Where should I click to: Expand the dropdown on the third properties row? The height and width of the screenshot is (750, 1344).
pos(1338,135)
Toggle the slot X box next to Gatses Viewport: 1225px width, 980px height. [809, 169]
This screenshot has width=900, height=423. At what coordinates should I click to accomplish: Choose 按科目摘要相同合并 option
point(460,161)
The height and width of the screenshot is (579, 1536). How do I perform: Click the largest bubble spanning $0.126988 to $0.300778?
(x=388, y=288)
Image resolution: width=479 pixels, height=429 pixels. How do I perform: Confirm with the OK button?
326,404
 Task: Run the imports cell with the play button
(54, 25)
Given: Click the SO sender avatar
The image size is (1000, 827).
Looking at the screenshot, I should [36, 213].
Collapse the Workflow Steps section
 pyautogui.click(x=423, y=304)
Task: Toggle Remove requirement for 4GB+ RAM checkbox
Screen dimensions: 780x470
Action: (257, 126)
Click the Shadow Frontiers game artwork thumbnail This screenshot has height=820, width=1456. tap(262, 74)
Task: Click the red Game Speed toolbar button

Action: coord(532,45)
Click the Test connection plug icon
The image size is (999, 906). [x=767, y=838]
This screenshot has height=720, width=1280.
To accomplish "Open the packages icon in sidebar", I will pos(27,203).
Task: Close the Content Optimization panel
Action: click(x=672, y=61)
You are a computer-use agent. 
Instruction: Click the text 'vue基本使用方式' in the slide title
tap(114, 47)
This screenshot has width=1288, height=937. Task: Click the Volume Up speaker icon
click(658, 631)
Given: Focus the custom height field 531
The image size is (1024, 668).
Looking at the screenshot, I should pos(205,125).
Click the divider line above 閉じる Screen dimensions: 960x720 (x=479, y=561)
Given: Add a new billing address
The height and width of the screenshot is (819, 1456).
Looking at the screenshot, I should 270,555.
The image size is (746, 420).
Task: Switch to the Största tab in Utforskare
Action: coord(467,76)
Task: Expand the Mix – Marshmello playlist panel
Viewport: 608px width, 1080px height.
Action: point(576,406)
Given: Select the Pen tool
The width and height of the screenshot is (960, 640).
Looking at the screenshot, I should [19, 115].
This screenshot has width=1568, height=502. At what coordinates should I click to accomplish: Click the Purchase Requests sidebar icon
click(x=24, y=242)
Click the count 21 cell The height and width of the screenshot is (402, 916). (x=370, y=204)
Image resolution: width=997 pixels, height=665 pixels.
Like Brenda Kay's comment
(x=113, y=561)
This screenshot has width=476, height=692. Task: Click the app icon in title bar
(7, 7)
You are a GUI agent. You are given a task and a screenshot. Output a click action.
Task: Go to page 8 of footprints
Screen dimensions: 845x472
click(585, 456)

____

Return every line above without changing a single character.

**Exercise output**
Where should I click to: Expand the dropdown on the third properties row? The height and width of the screenshot is (750, 1344).
pos(1338,135)
Toggle the slot X box next to Gatses Viewport: 1225px width, 980px height. [809, 169]
This screenshot has width=900, height=423. At what coordinates should I click to accomplish: Choose 按科目摘要相同合并 option
point(460,161)
The height and width of the screenshot is (579, 1536). How do I perform: Click the largest bubble spanning $0.126988 to $0.300778?
(x=388, y=288)
Image resolution: width=479 pixels, height=429 pixels. How do I perform: Confirm with the OK button?
326,404
 Task: Run the imports cell with the play button
(54, 25)
Given: Click the SO sender avatar
The image size is (1000, 827).
Looking at the screenshot, I should [36, 213].
Collapse the Workflow Steps section
 pyautogui.click(x=423, y=304)
Task: Toggle Remove requirement for 4GB+ RAM checkbox
Screen dimensions: 780x470
Action: (257, 126)
Click the Shadow Frontiers game artwork thumbnail This screenshot has height=820, width=1456. tap(262, 74)
Task: Click the red Game Speed toolbar button

Action: coord(532,45)
Click the Test connection plug icon
The image size is (999, 906). [x=767, y=838]
This screenshot has height=720, width=1280.
To accomplish "Open the packages icon in sidebar", I will pos(27,203).
Task: Close the Content Optimization panel
Action: click(x=672, y=61)
You are a computer-use agent. 
Instruction: Click the text 'vue基本使用方式' in the slide title
tap(114, 47)
This screenshot has width=1288, height=937. Task: Click the Volume Up speaker icon
click(658, 631)
Given: Focus the custom height field 531
The image size is (1024, 668).
Looking at the screenshot, I should pos(205,125).
Click the divider line above 閉じる Screen dimensions: 960x720 (x=479, y=561)
Given: Add a new billing address
The height and width of the screenshot is (819, 1456).
Looking at the screenshot, I should 270,555.
The image size is (746, 420).
Task: Switch to the Största tab in Utforskare
Action: coord(467,76)
Task: Expand the Mix – Marshmello playlist panel
Viewport: 608px width, 1080px height.
Action: point(576,406)
Given: Select the Pen tool
The width and height of the screenshot is (960, 640).
Looking at the screenshot, I should [19, 115].
This screenshot has width=1568, height=502. At what coordinates should I click to accomplish: Click the Purchase Requests sidebar icon
click(x=24, y=242)
Click the count 21 cell The height and width of the screenshot is (402, 916). (x=370, y=204)
Image resolution: width=997 pixels, height=665 pixels.
Like Brenda Kay's comment
(x=113, y=561)
This screenshot has width=476, height=692. Task: Click the app icon in title bar
(7, 7)
You are a GUI agent. You are given a task and a screenshot. Output a click action.
Task: Go to page 8 of footprints
Screen dimensions: 845x472
click(585, 456)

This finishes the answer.